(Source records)

■ ■ ■ ■ ■ ■ ■

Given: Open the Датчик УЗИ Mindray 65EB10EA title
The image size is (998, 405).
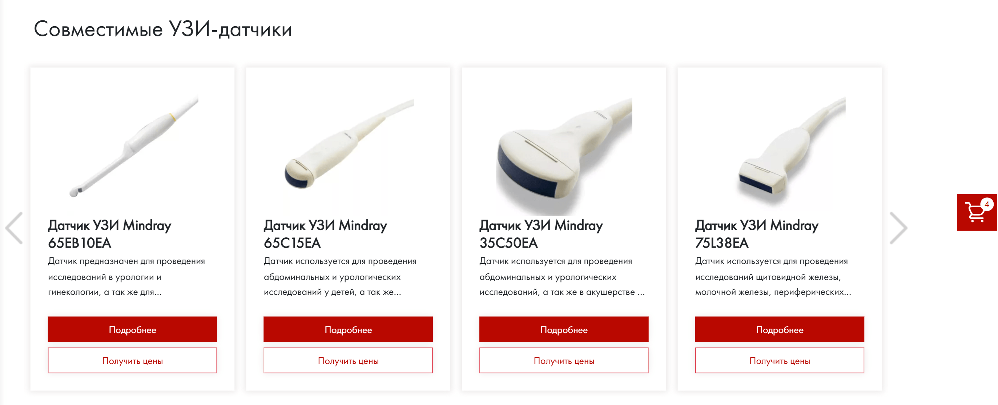Looking at the screenshot, I should tap(110, 234).
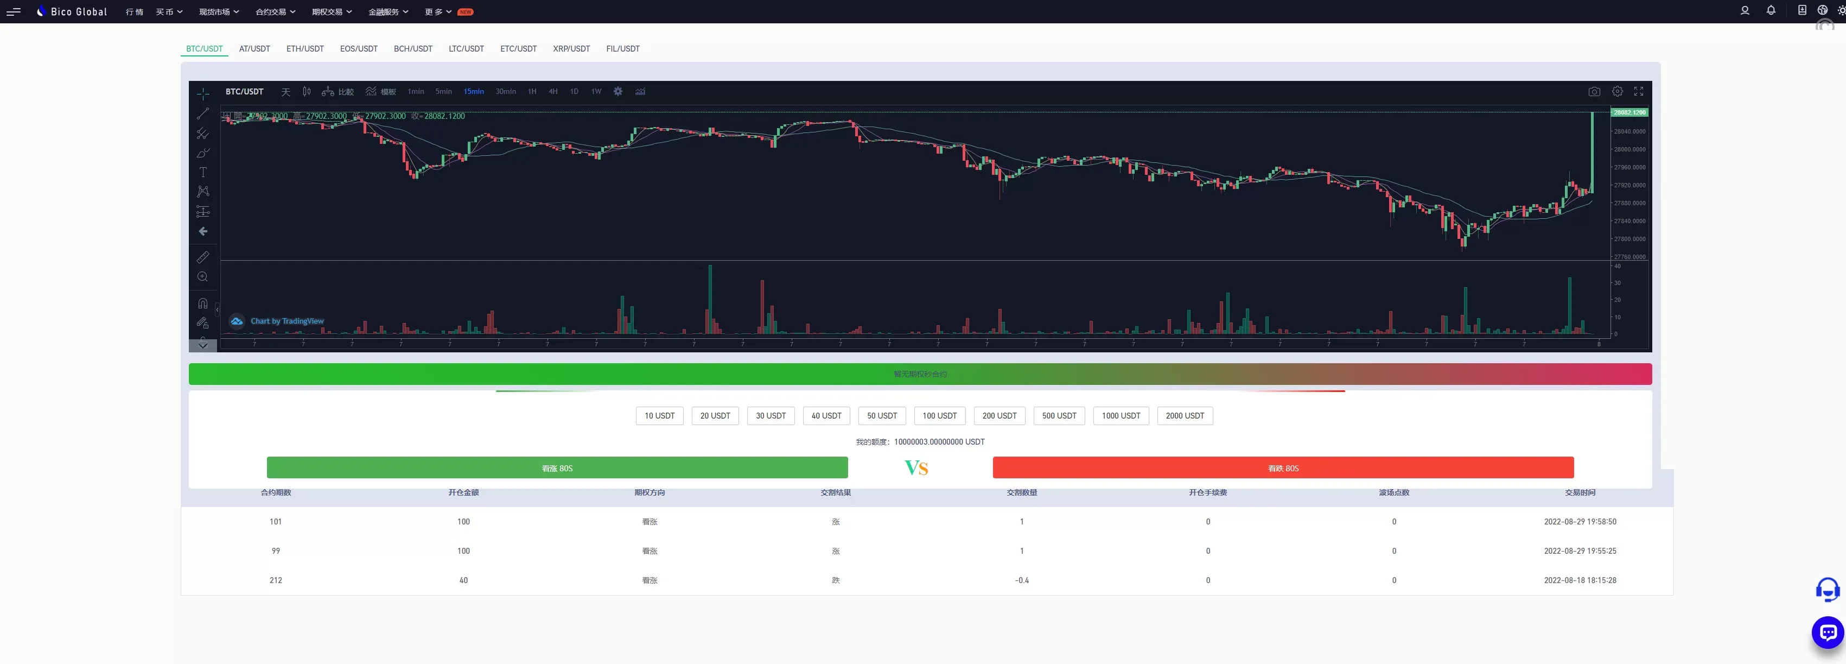The width and height of the screenshot is (1846, 664).
Task: Collapse the drawing toolbar side arrow
Action: (x=217, y=309)
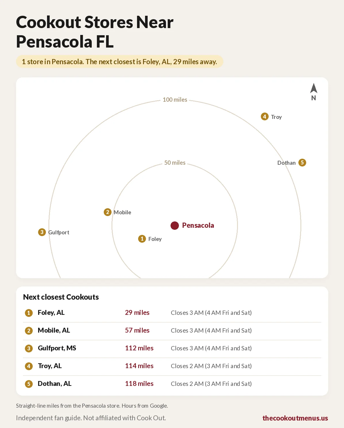Viewport: 344px width, 428px height.
Task: Click the north compass arrow icon
Action: [x=314, y=88]
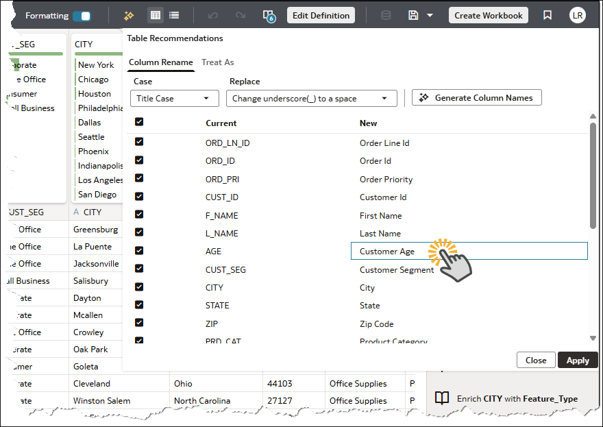Image resolution: width=603 pixels, height=427 pixels.
Task: Click the Undo icon
Action: [214, 15]
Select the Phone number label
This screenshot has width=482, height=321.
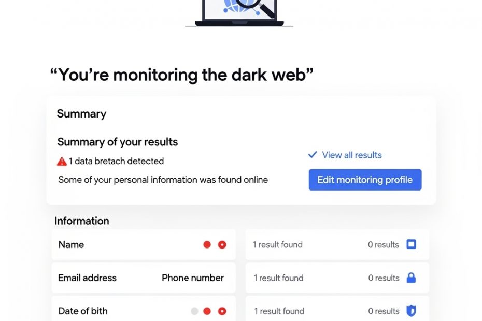point(193,278)

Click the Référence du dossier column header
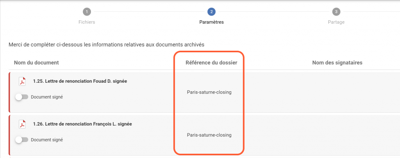coord(211,62)
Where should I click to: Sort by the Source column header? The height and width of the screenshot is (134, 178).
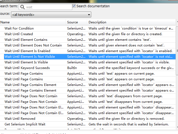click(x=76, y=22)
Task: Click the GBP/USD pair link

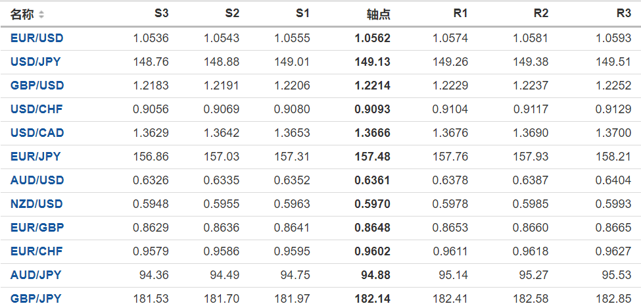Action: pos(37,86)
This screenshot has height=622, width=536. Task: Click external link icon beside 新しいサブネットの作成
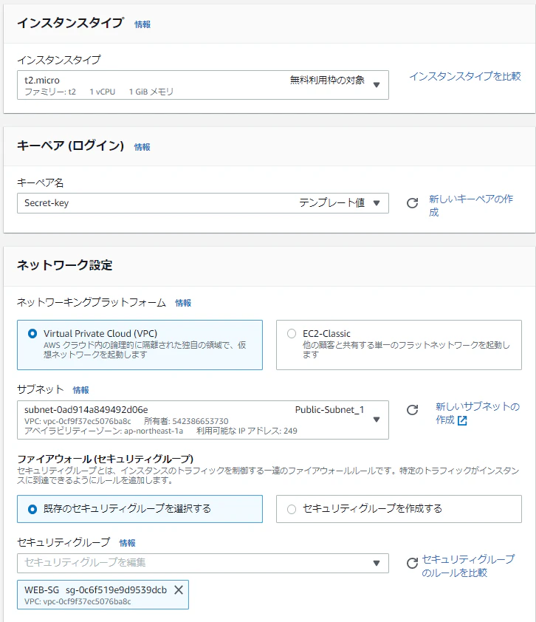point(462,420)
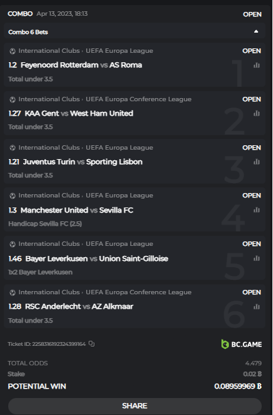
Task: View stats chart for Anderlecht vs AZ Alkmaar
Action: click(256, 307)
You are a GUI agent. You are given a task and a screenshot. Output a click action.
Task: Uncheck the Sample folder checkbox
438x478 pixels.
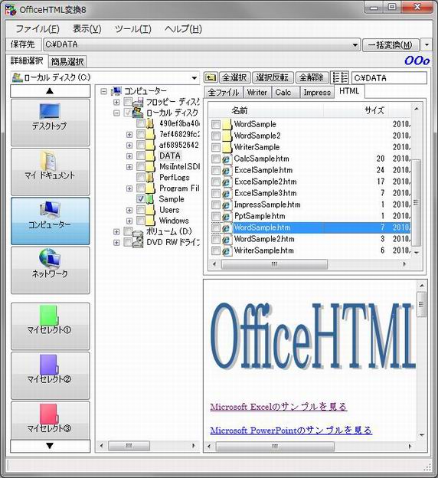pos(141,199)
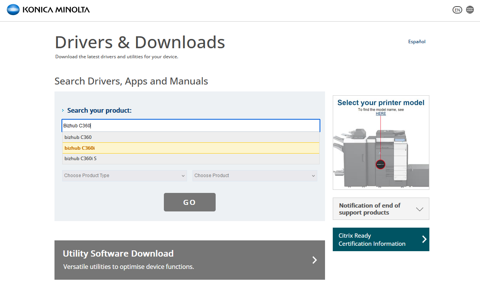Expand Notification of end of support products
This screenshot has height=294, width=480.
point(419,209)
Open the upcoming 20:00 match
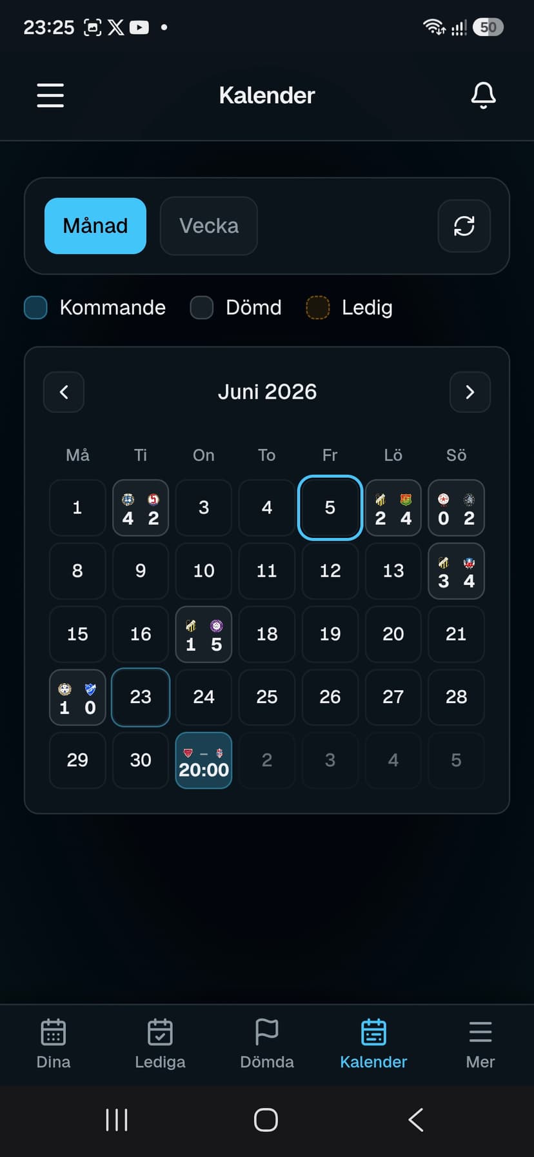The height and width of the screenshot is (1157, 534). [x=204, y=760]
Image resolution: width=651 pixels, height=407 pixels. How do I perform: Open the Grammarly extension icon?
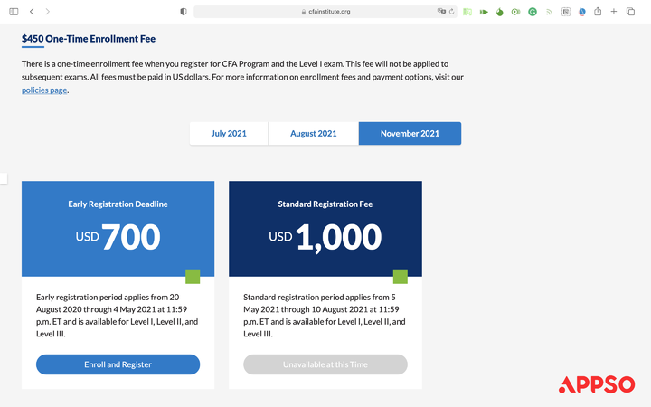tap(533, 12)
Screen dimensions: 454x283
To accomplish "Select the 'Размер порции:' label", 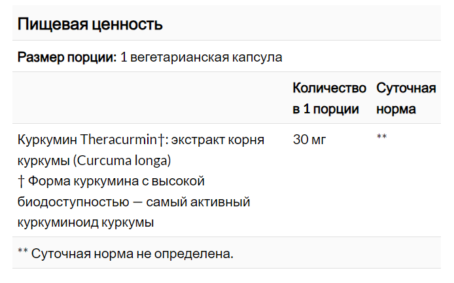I will (x=67, y=57).
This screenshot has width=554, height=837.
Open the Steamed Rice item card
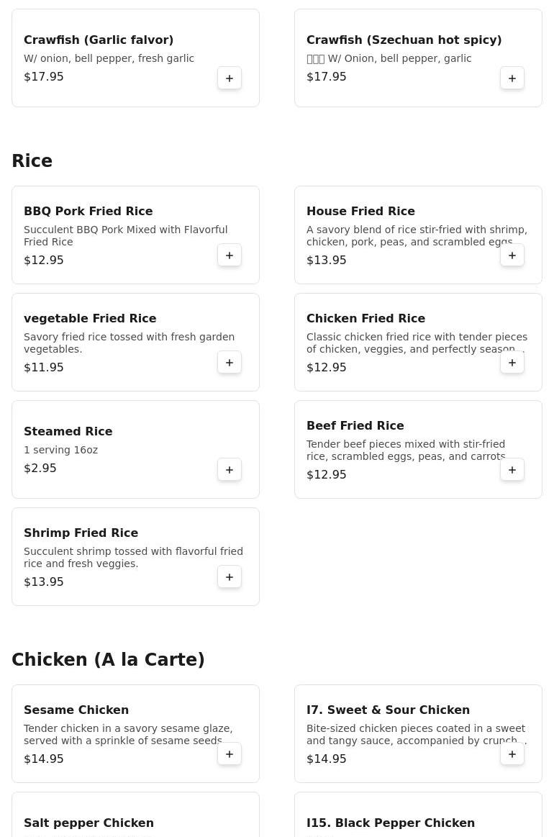pyautogui.click(x=135, y=450)
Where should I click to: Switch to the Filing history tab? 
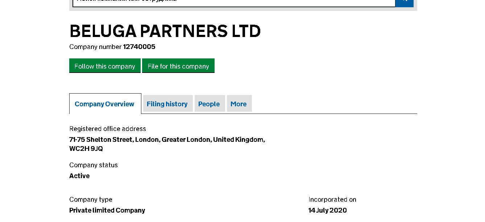[x=167, y=104]
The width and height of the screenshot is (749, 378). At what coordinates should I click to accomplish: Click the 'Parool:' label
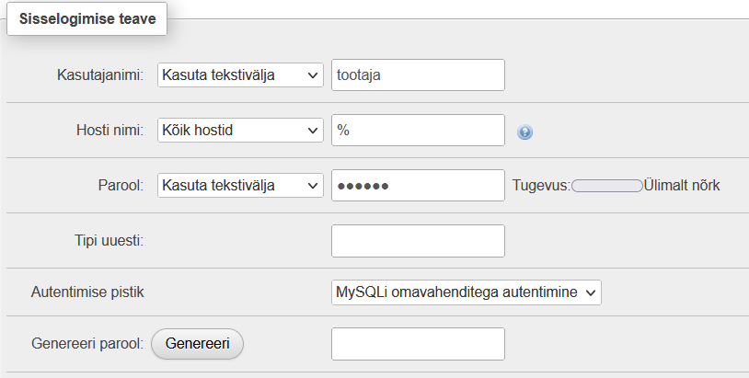(x=121, y=185)
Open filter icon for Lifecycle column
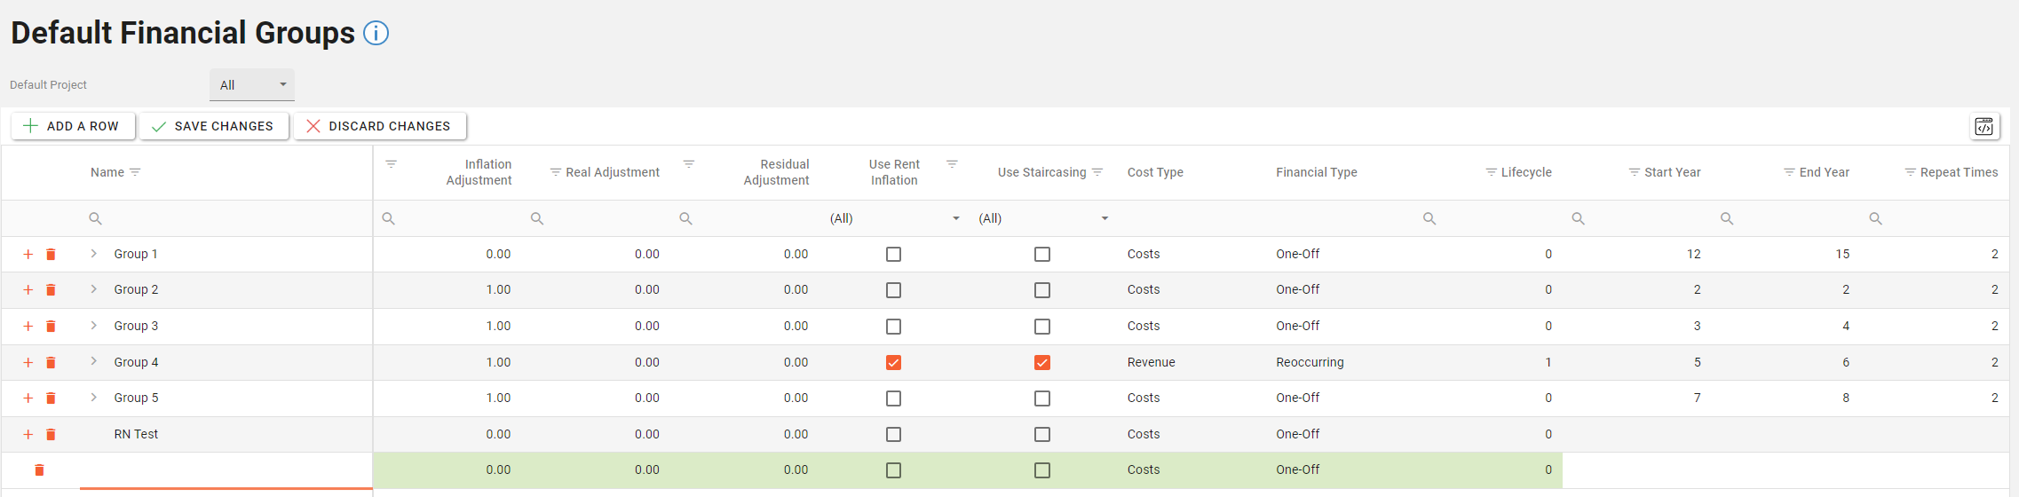 [x=1491, y=172]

■ ■ ■ ■ ■ ■ ■

Exercise. Please state how many lines of the data above contain the string "icon", matching case exactly. Give only the number.

Result. 5